When not gadding or chumming, Grandma kept house. Did she ever. Housekeeping was her career and her calling. The place was perpetually scoured, dusted and waxed. Windows gleamed. Quantities of silverware were used and polished regularly.
My grandmother believed most problems could be amended with a little elbow grease. It was she who taught me, as her delegated dish dryer, "It's a darned poor towel that can't take off some dirt."
Grandma had time to cultivate and display flowers. A proper home would have lovely vases, as well as flower frogs. When the bridge club met at your house, the place would be spotless, and a delicious dessert would be waiting beside the bouquet on the sideboard.

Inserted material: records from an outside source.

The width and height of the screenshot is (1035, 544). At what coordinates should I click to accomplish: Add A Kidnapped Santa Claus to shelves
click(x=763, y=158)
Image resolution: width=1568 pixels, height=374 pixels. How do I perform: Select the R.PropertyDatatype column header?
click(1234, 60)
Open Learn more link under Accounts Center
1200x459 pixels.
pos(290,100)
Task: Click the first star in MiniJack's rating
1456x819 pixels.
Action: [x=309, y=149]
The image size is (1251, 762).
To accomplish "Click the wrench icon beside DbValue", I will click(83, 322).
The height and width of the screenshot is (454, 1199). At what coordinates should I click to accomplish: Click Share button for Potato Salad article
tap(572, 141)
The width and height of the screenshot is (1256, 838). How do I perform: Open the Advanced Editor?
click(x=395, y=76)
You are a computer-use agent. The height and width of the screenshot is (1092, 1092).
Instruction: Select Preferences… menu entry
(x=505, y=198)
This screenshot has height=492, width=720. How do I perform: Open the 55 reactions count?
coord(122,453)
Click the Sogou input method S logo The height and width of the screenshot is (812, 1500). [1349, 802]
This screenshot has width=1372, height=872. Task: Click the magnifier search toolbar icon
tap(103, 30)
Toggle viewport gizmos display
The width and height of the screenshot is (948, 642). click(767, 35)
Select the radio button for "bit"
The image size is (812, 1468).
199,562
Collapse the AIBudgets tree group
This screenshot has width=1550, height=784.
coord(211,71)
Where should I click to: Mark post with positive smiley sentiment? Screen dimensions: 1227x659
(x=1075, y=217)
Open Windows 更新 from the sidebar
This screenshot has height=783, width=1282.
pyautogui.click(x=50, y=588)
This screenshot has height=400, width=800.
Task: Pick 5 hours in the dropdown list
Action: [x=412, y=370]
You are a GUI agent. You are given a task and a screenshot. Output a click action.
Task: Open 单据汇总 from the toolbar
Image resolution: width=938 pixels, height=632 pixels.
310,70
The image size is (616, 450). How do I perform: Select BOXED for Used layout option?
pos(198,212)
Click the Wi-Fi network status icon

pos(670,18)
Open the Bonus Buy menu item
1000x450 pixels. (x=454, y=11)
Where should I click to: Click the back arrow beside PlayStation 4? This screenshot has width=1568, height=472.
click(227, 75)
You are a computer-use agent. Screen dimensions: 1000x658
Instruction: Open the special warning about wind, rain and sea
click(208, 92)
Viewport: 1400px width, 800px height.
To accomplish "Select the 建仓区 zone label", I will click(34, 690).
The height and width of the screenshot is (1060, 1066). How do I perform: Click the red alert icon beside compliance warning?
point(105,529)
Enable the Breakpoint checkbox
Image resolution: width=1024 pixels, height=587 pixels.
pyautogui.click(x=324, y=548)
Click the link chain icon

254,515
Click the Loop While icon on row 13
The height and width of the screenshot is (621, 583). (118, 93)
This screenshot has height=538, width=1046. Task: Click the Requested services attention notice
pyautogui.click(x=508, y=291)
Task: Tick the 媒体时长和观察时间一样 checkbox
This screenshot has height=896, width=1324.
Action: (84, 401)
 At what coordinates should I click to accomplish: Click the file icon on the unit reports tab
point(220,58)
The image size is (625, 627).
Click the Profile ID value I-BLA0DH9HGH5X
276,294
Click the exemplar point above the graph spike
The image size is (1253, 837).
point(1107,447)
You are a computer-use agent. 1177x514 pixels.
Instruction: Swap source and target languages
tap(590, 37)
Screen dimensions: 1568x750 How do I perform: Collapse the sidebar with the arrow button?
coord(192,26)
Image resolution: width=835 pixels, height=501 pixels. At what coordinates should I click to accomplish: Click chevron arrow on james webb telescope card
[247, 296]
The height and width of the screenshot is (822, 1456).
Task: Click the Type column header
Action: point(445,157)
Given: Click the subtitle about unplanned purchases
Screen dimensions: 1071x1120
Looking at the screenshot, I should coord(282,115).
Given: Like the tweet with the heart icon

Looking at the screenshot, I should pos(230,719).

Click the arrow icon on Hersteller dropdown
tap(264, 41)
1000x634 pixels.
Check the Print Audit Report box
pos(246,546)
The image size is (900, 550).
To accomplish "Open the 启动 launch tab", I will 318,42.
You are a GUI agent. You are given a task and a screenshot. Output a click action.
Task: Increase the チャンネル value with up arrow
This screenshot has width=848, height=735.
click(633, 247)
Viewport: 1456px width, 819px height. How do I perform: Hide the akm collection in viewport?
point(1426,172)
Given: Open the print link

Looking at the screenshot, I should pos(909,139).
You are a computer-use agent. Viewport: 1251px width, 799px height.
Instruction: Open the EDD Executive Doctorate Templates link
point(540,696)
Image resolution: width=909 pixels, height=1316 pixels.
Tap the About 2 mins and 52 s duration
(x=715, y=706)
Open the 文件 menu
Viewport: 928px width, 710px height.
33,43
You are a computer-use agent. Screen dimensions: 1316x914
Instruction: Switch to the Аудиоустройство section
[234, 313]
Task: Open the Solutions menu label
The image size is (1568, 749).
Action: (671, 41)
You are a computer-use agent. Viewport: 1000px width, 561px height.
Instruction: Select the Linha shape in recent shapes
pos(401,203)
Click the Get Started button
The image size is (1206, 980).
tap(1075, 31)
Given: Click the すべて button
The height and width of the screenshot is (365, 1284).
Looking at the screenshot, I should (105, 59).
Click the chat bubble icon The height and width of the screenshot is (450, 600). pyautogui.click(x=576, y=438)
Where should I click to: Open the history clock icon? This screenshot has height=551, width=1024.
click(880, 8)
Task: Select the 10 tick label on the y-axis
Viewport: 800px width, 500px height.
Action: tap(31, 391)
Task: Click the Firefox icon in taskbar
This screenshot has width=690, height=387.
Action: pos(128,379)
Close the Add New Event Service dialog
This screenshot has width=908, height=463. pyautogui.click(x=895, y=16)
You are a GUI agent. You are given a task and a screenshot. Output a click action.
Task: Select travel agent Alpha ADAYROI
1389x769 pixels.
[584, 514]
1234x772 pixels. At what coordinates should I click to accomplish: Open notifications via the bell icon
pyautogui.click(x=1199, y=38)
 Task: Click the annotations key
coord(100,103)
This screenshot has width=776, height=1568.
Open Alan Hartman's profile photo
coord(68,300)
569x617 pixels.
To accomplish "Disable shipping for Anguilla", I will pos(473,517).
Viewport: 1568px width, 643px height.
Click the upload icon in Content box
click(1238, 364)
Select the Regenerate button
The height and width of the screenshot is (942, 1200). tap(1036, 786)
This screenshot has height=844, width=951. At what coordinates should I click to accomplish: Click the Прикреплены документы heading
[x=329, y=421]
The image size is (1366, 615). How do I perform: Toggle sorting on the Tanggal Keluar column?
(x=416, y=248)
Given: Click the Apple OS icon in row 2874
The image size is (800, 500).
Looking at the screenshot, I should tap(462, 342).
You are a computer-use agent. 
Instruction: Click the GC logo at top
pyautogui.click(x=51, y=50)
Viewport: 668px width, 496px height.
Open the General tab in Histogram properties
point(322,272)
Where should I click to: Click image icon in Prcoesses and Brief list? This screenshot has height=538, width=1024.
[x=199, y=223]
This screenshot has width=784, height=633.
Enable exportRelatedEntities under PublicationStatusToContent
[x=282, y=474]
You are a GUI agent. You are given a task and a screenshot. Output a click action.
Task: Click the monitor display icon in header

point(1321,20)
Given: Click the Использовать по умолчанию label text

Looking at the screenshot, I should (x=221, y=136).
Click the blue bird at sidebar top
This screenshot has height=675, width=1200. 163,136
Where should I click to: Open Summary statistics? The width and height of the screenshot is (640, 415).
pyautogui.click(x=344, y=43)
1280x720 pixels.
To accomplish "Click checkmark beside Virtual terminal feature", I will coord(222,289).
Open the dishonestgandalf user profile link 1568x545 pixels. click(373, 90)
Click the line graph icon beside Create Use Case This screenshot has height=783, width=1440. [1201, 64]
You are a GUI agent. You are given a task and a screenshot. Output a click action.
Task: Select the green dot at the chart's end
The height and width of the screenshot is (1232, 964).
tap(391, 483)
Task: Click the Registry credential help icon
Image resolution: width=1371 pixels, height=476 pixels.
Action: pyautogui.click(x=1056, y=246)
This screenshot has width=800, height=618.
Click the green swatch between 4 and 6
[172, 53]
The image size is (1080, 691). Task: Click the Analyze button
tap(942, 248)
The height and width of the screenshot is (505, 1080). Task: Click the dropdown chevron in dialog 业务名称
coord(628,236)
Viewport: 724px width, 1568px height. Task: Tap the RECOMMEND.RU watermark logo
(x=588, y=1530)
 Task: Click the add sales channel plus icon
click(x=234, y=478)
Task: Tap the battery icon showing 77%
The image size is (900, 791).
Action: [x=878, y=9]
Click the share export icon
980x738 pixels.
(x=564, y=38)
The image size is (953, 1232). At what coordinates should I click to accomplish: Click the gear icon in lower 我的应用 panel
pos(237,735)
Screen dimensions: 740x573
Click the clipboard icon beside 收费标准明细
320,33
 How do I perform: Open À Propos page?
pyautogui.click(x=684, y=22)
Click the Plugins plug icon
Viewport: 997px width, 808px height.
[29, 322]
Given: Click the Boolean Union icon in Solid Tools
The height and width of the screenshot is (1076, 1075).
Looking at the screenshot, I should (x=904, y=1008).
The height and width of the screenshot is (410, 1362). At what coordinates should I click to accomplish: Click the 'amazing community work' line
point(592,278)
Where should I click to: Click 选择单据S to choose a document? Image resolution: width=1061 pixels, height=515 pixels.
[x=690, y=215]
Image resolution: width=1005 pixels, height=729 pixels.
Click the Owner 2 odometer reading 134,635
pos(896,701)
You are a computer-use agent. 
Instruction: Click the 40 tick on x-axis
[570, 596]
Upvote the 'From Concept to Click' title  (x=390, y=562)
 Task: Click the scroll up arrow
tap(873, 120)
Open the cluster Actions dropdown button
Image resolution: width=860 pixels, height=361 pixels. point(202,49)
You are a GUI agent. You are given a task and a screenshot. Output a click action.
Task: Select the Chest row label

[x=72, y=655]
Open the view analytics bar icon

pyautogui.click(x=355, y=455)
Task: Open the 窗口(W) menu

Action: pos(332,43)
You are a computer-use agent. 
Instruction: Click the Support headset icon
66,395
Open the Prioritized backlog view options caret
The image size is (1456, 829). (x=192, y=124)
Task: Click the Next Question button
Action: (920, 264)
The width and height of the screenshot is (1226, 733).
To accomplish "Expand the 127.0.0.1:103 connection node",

Much has changed. We still love our homes, but many of us spend less time there. Most women now want or need to work outside the home. We enjoy our gardens, but avoid high-maintenance horticulture.
Although I admire the extravagant trumpet blooms of gladioli, I have never grown them, or any plant requiring twice-yearly relocation! On our acreage, we favour quick-and-dirty annuals, or hardy perennials. I like flowers in the house, but I often neglect to change the water. Then one day I'll catch a whiff reminding me that cut flowers do require maintenance.
My friends and I do not play cards, or curl. We squeeze in coffee meetings, but mainly stay in touch by phone or e-mail.
Housekeeping. Arrgggh. I'll catch up someday. For now, I'd rather spend leisure time walking in the meadow or playing with the cats. Or cutting flowers to set in one of Grandma's vintage frogs. I will try to remember to change the water. Even a glass frog appreciates fresh water.